- READING PASSAGE -
********

# Organizing a large numbers of books



## mpeg2 (Jul 30, 2010)

I'm new to the Kindle (just ordered a K3) - but this will be my 3rd ebook reader. I have a large number of books which I'll convert & place on the Kindle. Apparently there's something called categories (which I figure is similar to folders). Is it possible to have 2 levels of categories?

What I'd ultimately like to do is to have one level for type of book (mystery, scifi, classic...) and within each another level for author. Is this possible?

If not, how do folks deal with organizing 1000+ books?

  Thanks,
    Rich


----------



## Ann in Arlington (Oct 27, 2008)

Categories is actually more like tags in that you can have one book in any of several categories.  But there's only one level.  So you can have Mystery, Sci-Fi, Classic, etc.  But you can't have sub categories in Mystery for, say, Cozy, Hard Boiled, etc. . . .

If your books have DRM, you may not be able to legally convert them to work on a Kindle.  Of course there are, literally, a million public domain books out there that are free and will probably convert just fine.  And my independent authors don't put DRM on their work if they don't have to. . . . .

I have acquired most of my books from Amazon and they keep back up copies there. . . .when I sort them into collections on my new Kindle, Amazon will keep track of that as well.  Beyond that, my only organization (over 650 books) is "If it's on my Kindle I haven't read it, if it's not, I have."  And when I have read it and delete it I go to my collection page at Amazon and note when I finished it and a little bit of what I did or didn't like about it just to remind myself next year when I can't remember what it was about.

********

- DATA -
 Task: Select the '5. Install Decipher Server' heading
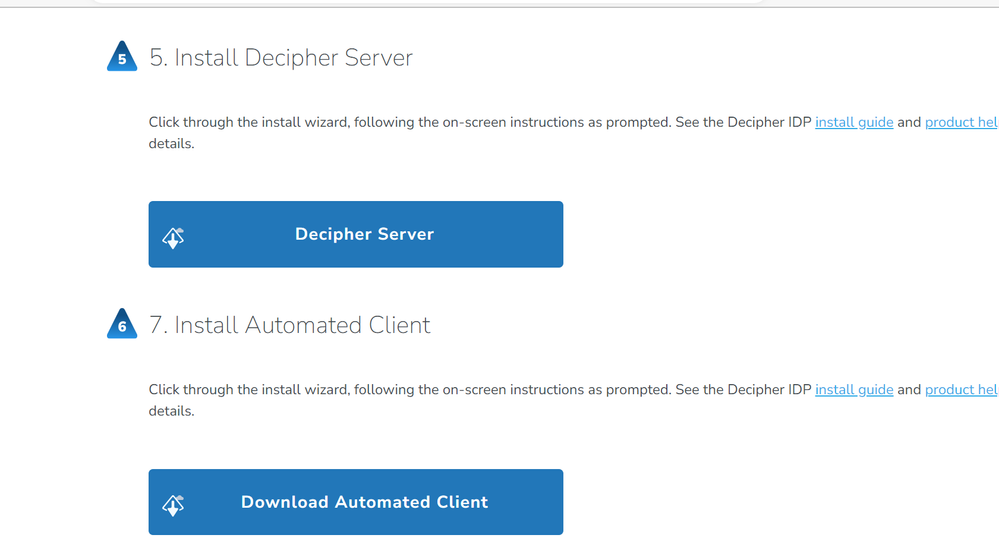point(281,58)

********

- TASK -
In the forum thread about organizing Kindle books, write out the part between "What I'd ultimately" and "(Oct 27, 2008)", inclusive, substituting "writer" for "author".

- RESULT -
What I'd ultimately like to do is to have one level for type of book (mystery, scifi, classic...) and within each another level for writer. Is this possible?

If not, how do folks deal with organizing 1000+ books?

  Thanks,
    Rich


----------



## Ann in Arlington (Oct 27, 2008)